Orange, born in 1982, grew up in Oakland, the son of a white mom and a Native father, the latter of whose family was in Oklahoma. School was not his bag.
“I wasn't a good student, and I didn't really care about school,” Orange said. “I was an athlete.” Orange played roller hockey on a national level: out-of-state competitions, a national sponsor, the works.
“That was my whole life for a while,” Orange says. “There was a pro team out of Oakland in the '90s, so it didn't seem that far out of my reach to get to a place where I could be paid to play.”
But the sport fizzled, as did those dreams. “It was not a basket to put my eggs in,” Orange says. He got into music in community college and got his bachelor’s degree in recording engineering. Except “90 percent of the program was geared around analog recording at the exact moment when the digital age was just about to sweep everything,” Orange says. “It's already not an easy field in which to find a good job in the first place, and suddenly a lot of my skills were irrelevant."
So Orange got a job at a used bookstore in San Leandro in 2004. “I was in my early 20s reading, like, religious texts and philosophy for meaning and not really for the joy of reading,” Orange says. “But I fell in love with fiction at that store. The owner took absolutely anything that anybody brought in, and then we'd filter through it.”
It was there that Orange fell in love with writers such as Kafka and Borges and books like “Confederacy of Dunces” and “The Bell Jar,” then weird works in translation.
“Nobody was telling me what to read, so I just followed my instincts and spent hours and hours in different bookstores just picking this or that up and seeing what I thought of it," he says. "This is the stuff that gave me the impulse to write, because it was exploring consciousness and meaning in a way that felt exciting to me.”

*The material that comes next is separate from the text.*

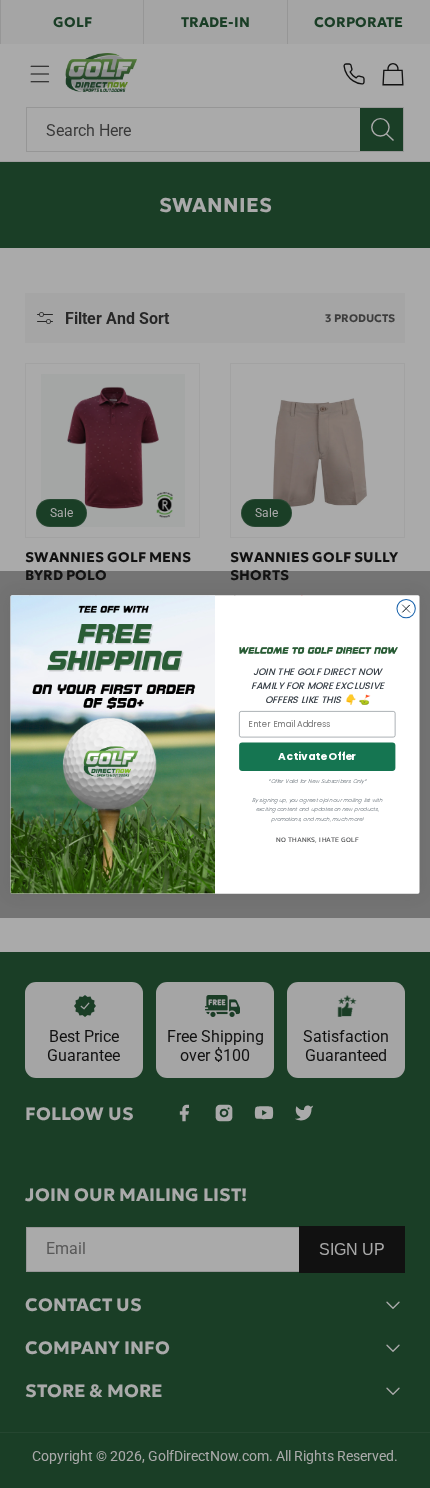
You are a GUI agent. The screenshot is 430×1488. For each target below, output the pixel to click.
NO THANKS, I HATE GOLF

Orange says the Oakland Native community was something he had to learn about, with his Native family in Oklahoma.
“I didn't even grow up around powwows,” Orange says. “I went to one when I was 5, then one when I was 18. I ended up with working in the Oakland Native community (at a Native American health center) for almost 10 years and really learned a lot more about it then.”
He started thinking about what became “There There” in 2010. He knew he wanted to write about urban Natives, and he knew he wanted it to be in Oakland, and he knew certain things had to be in there, such as the 19-month occupation of Alcatraz Island by Natives from 1969 to 1971. And so over a period of years, "There There" was born.
“There were so many stories I realized were there,” Orange says. “There weren’t any urban Native novels. What would it look like to write one?”
Apparently, it would look like one of the most vital novels of the year.